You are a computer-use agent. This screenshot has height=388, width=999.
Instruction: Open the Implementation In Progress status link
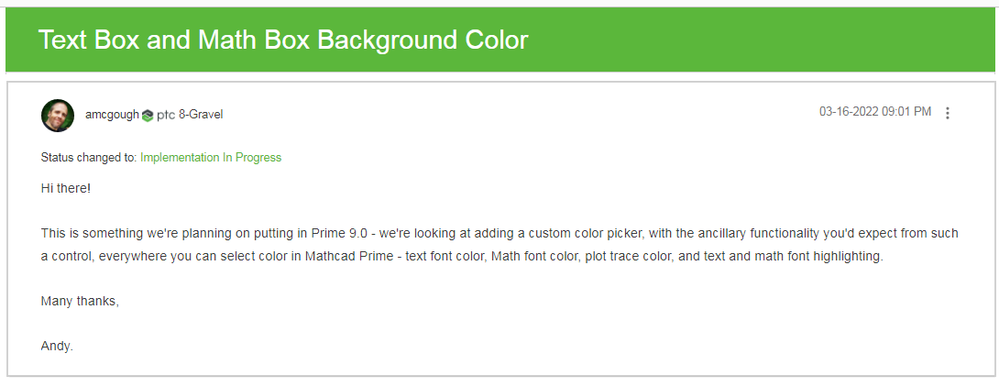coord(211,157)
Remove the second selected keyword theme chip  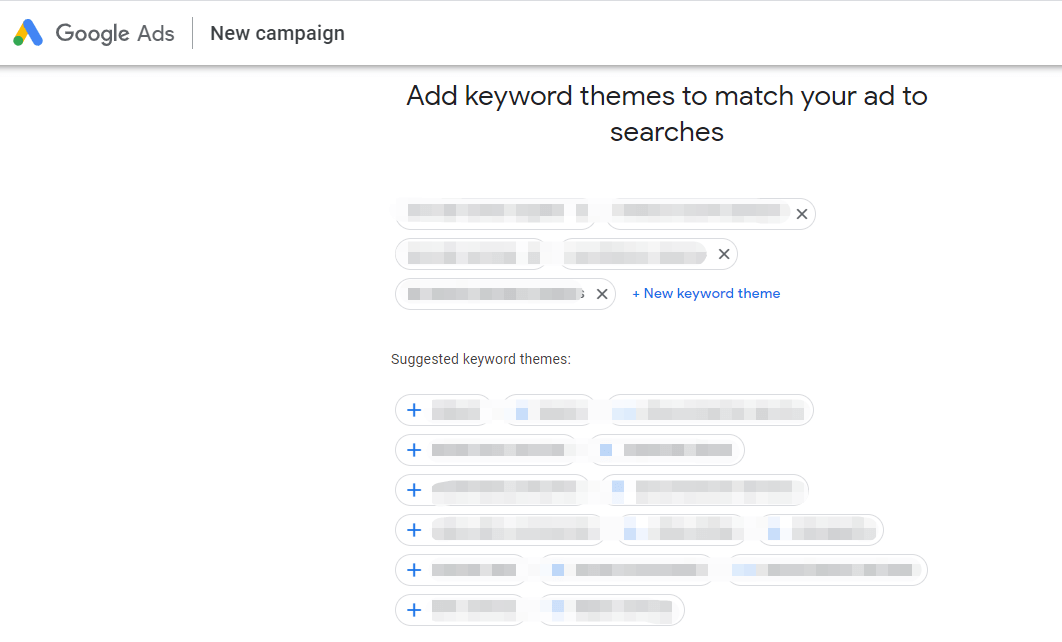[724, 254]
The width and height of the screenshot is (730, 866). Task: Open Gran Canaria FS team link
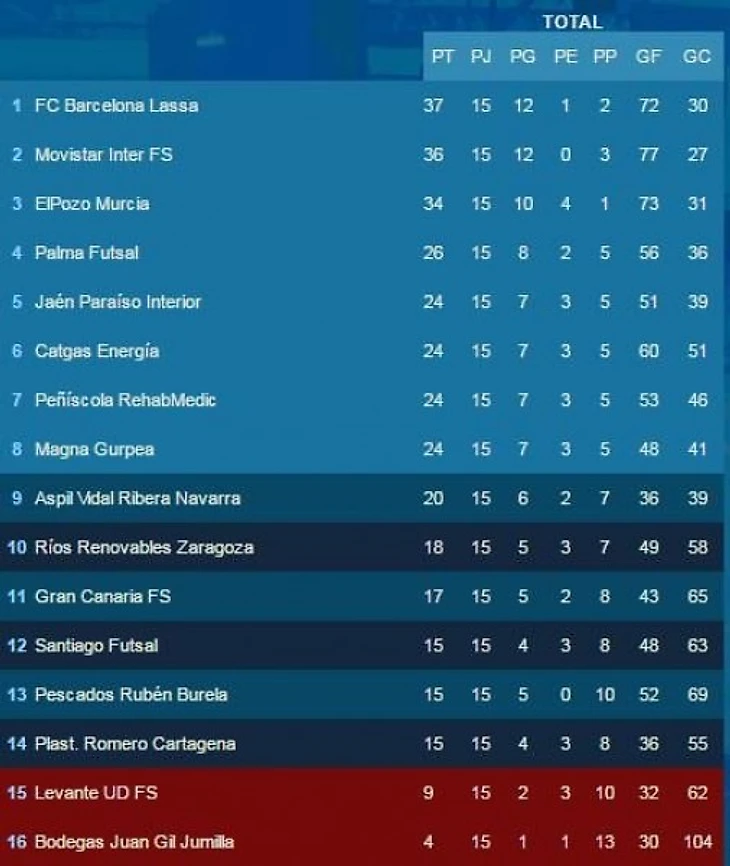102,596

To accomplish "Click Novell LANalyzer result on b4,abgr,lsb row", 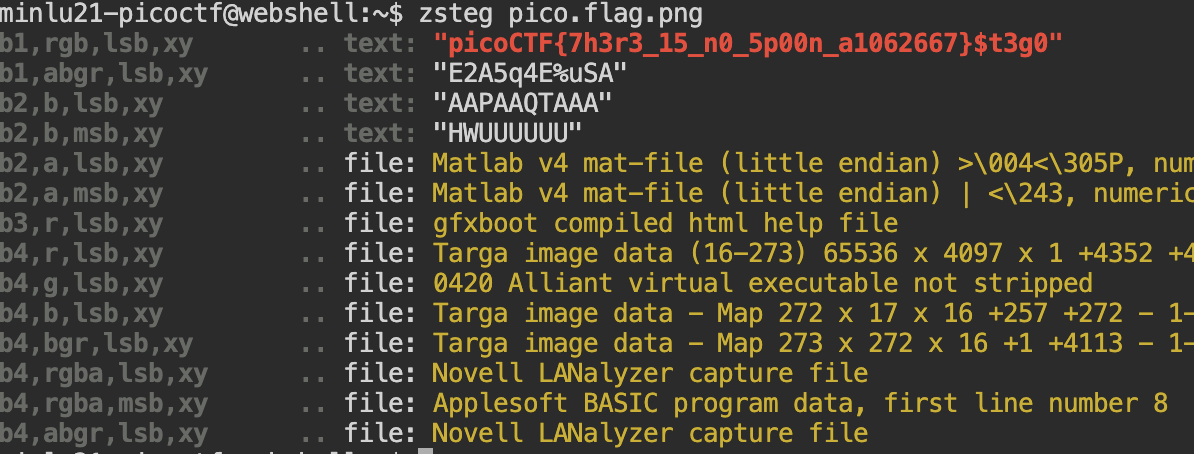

____

Only an exact copy of the lines from the one with "The width and" through the last line of the listing should be given; pictures must not be included.

### ANSWER TO THIS TASK
The width and height of the screenshot is (730, 866). Task: Open Gran Canaria FS team link
102,596

To accomplish "Click Novell LANalyzer result on b4,abgr,lsb row", 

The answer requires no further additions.